Health insurance can provide peace of mind, even if you so find that you never really need to use it. Just like flood insurance, car insurance and travel insurance it is reassuring to know it is there if you need it, although you hope you will never have to use it. One way to justify the cost is to tell yourself that the cost of the premiums even over several years is still a lot less than the cost of major surgery or a lengthy hospital stay. With the cost of prescriptions, doctor visits and basic procedures rising, most people are glad of their insurance when they do need to use it.

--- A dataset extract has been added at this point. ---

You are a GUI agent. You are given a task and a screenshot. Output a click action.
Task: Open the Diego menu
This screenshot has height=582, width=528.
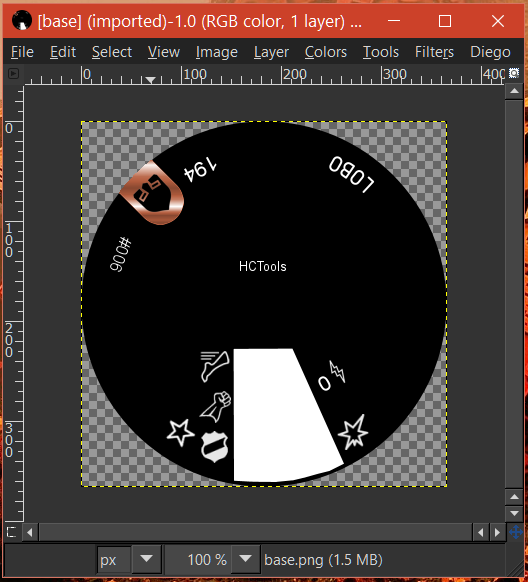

Probably the biggest reason that anyone takes out health insurance is for the financial peace of mind that it can provide. A complicated medical procedure, a stay in a hospital or a serious injury can potentially cost thousands of dollars; most of us simply don’t have that kind of money available if we actually had to come up with it. In fact, it is estimated that large medical bills are the cause of almost half the personal bankruptcies in the US; many people simply cannot pay their high medical expenses.
Another advantage of having insurance is that you can always be assured of having access to treatment when you most need it. Unfortunately, many hospitals will not place patients on an organ transplant list unless they have some type of health insurance, including Medicare and Medicaid. Having insurance ensures that you will not only be treated in a timely manner, but can take advantage of the latest advances in medical technology. Whether it is fair or not, customer service is typically better with private health insurers, than with public health providers.
Studies also indicate that most people who do not have medical insurance are understandably reluctant to visit the doctor, even for something routine or inexpensive. Often, this means that a condition that could easily have been treated early on becomes more serious, and of course is more costly to treat. The bottom line is that health insurance is undoubtedly expensive, but definitely worth the cost.